The commission recommended that the income of persons making the claim should be completely disregarded, although that proposal was not part of the consultation on the original discussion paper. How did your thinking on that important issue develop?
There are two central issues. The first is the logical point that the income of the surviving spouse is the surviving spouse’s income. There is no reason why that in itself should affect the claim.
You do not agree with the judges of the Court of Session when they say that section 7 would remove the flexibility that exists.
I do not think that such flexibility is exercised in practice. I am afraid that it is not a real argument.
I have a question about issues that might arise from the use of the multiplier. Some of the critics of section 7 have defended using a multiplier from the date of death on the ground that it would correctly discount for the possibility that the deceased might have died anyway other than from their injuries as a result of an accident. Consequently, it could be argued that the provision is, as it was eloquently put,
As we are carrying out an actuarial exercise and using the Ogden tables, which have actuarial input, the actuarial view is that future loss should be treated as future loss and past loss as past loss. Future and past are determined as at the date of the proof. For example, if someone is injured rather than killed, you calculate the past loss separately from the future loss. We are saying that that should also be done in fatal cases. There is a slight bias that comes from discounting for futurity from the date of death rather than the date of the proof—remember that the gap is typically four years or so, although it can be more. It is probably fair to say that wrongful death cases take longer to process through the courts because it is harder to get the facts together as the person primarily affected by the accident is dead. From an actuarial point of view, the normal way to deal with the task in a case where the deceased had survived would be to calculate past loss and future loss separately, discounting for all the risks attendant on future loss.
I can see that that is a logical argument. Let us now pursue the question of exemption for mental illness under section 4.
Good morning. The witnesses will be well aware that section 4(3)(b) says that an award
That is right. Such a claim could be made under common law. The commission produced a report on damages for psychiatric injury. It is about six years old and has not been implemented, but it would do much to rationalise the law in this area. We took the view that damages for psychiatric loss, if you can call it that, are a discrete area that we considered separately in a separate report. In some cases, the surviving spouse, partner or children might be able to recover for psychiatric losses, but that falls under distinct criteria so we did not think that it was to be properly considered in the “Report on Damages for Wrongful Death”, which was concerned with the derivative rights of the family rather than the rights that the family might have for injury caused to them directly. I hope that that is clear.
It is absolutely clear. “Derivative rights” is a felicitous phrase that I think I have understood correctly. I do not disagree with your argument in principle, but is it defensible in practice? Given that we are dealing with the trauma caused by the death of a breadwinner—we would not be here otherwise—and given that we are not talking about an immediate action that will happen two months after the event and that, if there is a serious mental illness, we will be aware of it by the time any serious litigation is brought, is it fair to separate out a claim for psychiatric loss when it is manifest? Should it not be dealt with at the same time?

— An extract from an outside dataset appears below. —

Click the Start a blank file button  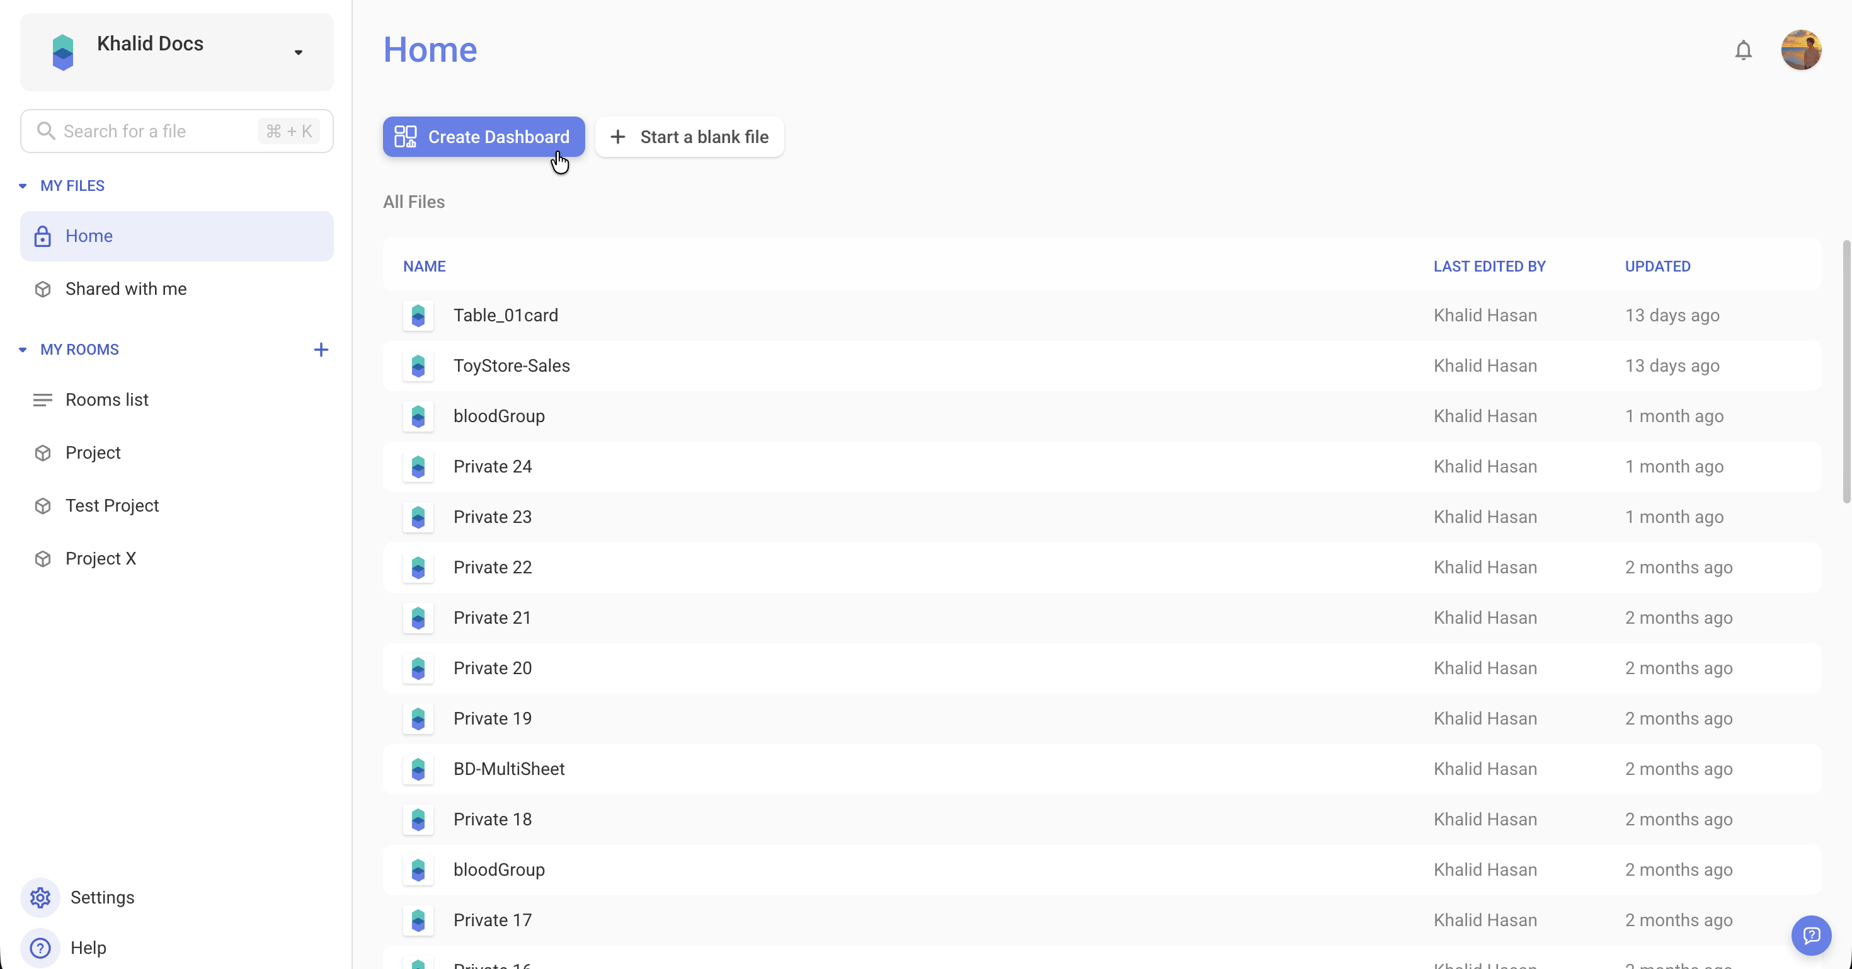689,137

In practice, such claims would probably need to be dealt with in the same action but as a distinct head of claim. The question is not really whether the claim is dealt with in the same action but whether it is dealt with in the same act. Because the issue is really a discrete head of claim, the commission thought that such matters are better left to the psychiatric injury area rather than to wrongful death. One would need to define the type of psychiatric injury that is actionable, as not every such injury is actionable. We have suggested quite a major overhaul of the law in this area, as the existing law is chaotic. It is common law that goes back to cases that were decided 100 years ago on what was described at the time as nervous shock. That is a very old-fashioned way of looking at things and needs updating.
Am I entitled to draw the conclusion that the commission is suggesting that, given that the law on psychiatric loss is uncertain—I take the rebuke that we have not implemented the commission’s report on the subject—a consolidation bill can consolidate everything that we have talked about previously but it cannot consolidate the law on that issue because it would need a separate bill anyway? As we are not pretending to consolidate the issue of psychiatric loss in the bill, we are excluding the issue while recognising that the common law still applies to it.
Yes, psychiatric loss is one of those subjects that, as happens regularly in the law, could fall under either one topic or another. A decision just needs to be made. In this case, we took the view that psychiatric loss should be considered separately, as we did in an earlier report. We did not think that it was appropriate to deal with the issue as an aspect of wrongful death, as traditionally it has been a separate head of law.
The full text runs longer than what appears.